#### [INPUT DATA]
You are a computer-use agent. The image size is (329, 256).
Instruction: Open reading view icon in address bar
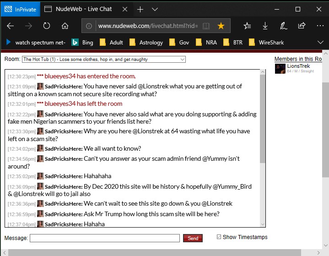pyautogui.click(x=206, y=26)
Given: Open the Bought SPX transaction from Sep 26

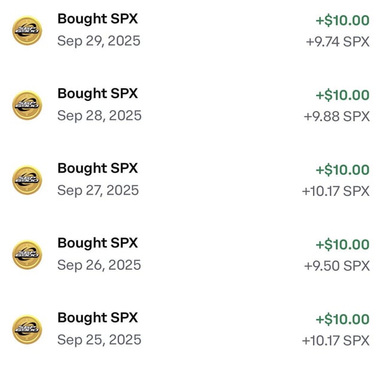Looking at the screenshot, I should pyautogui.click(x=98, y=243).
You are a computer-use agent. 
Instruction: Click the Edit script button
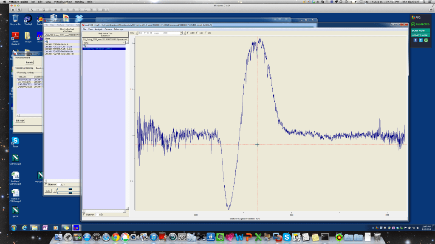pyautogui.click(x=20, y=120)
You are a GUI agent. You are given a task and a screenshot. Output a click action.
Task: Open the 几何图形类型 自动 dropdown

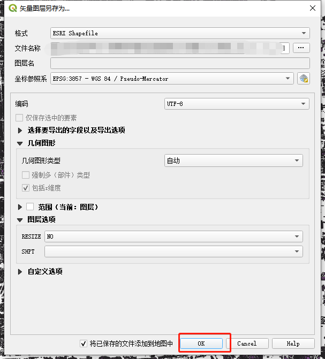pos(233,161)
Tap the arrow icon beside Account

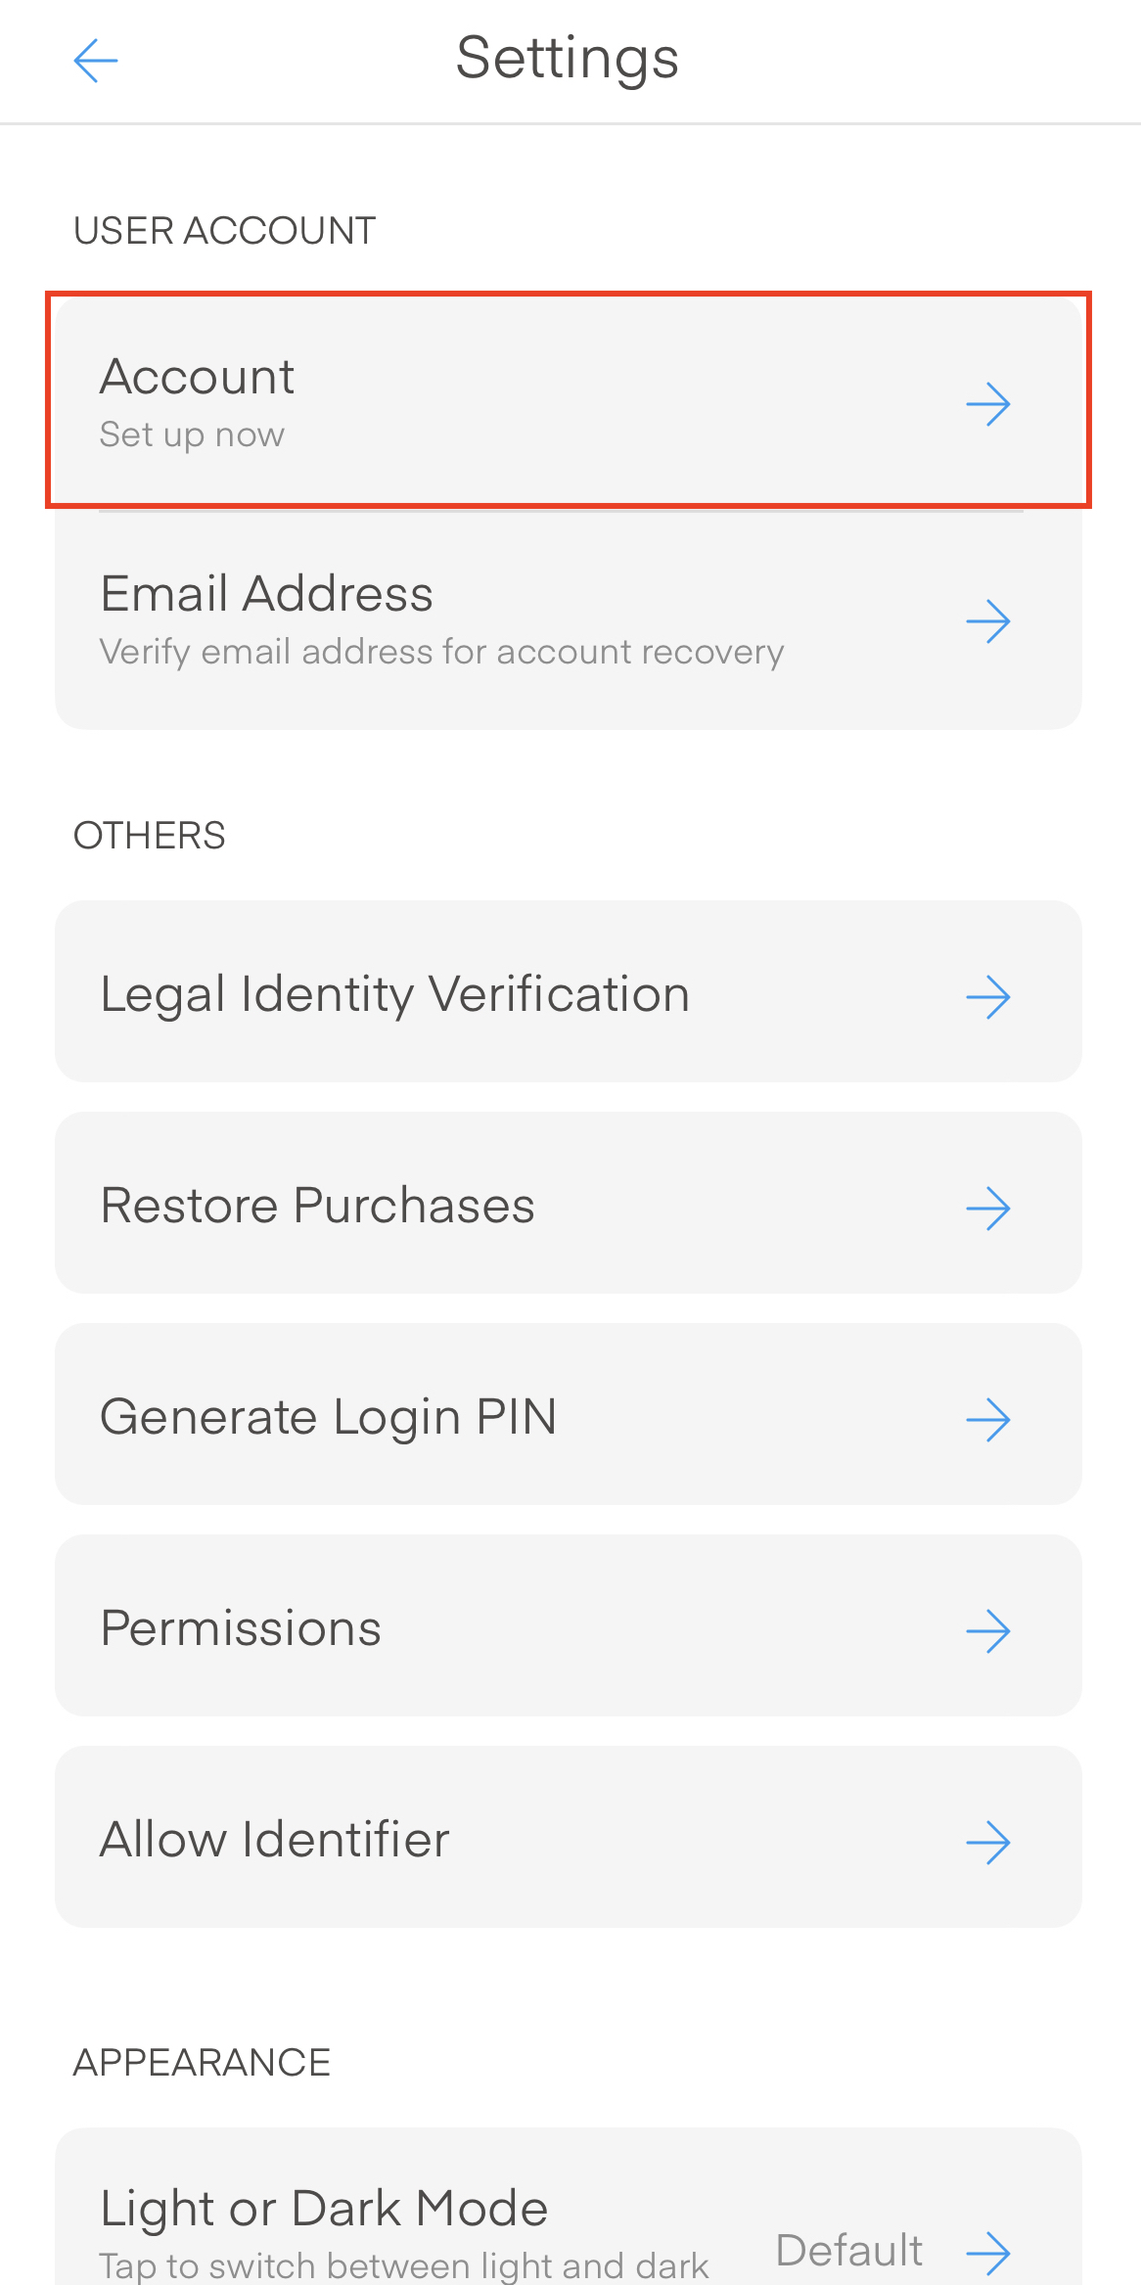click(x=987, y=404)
---
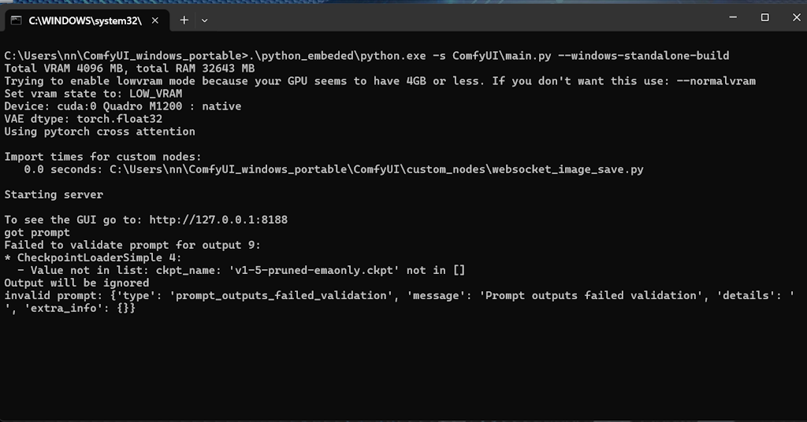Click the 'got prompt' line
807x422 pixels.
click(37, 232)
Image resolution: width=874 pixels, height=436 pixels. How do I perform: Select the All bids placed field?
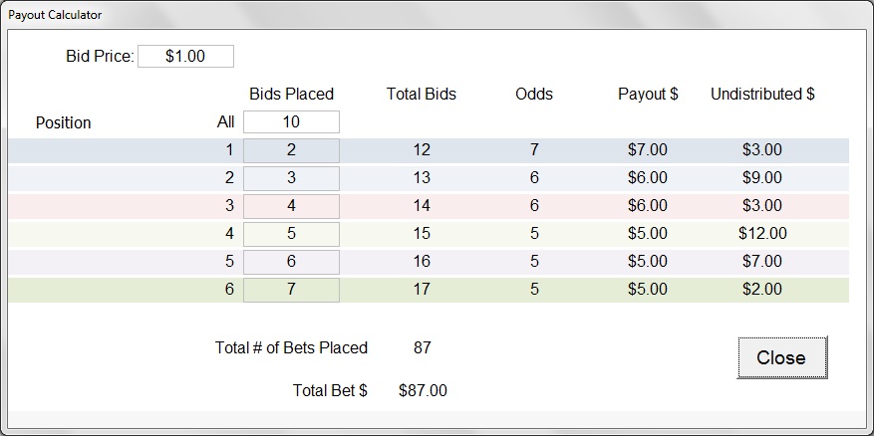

#### [YOUR TASK]
Please report every line among the entries that includes "computer".

#### [OUTPUT BELOW]
You are a computer-use agent. The image size is (329, 256).
You are a computer-use agent. 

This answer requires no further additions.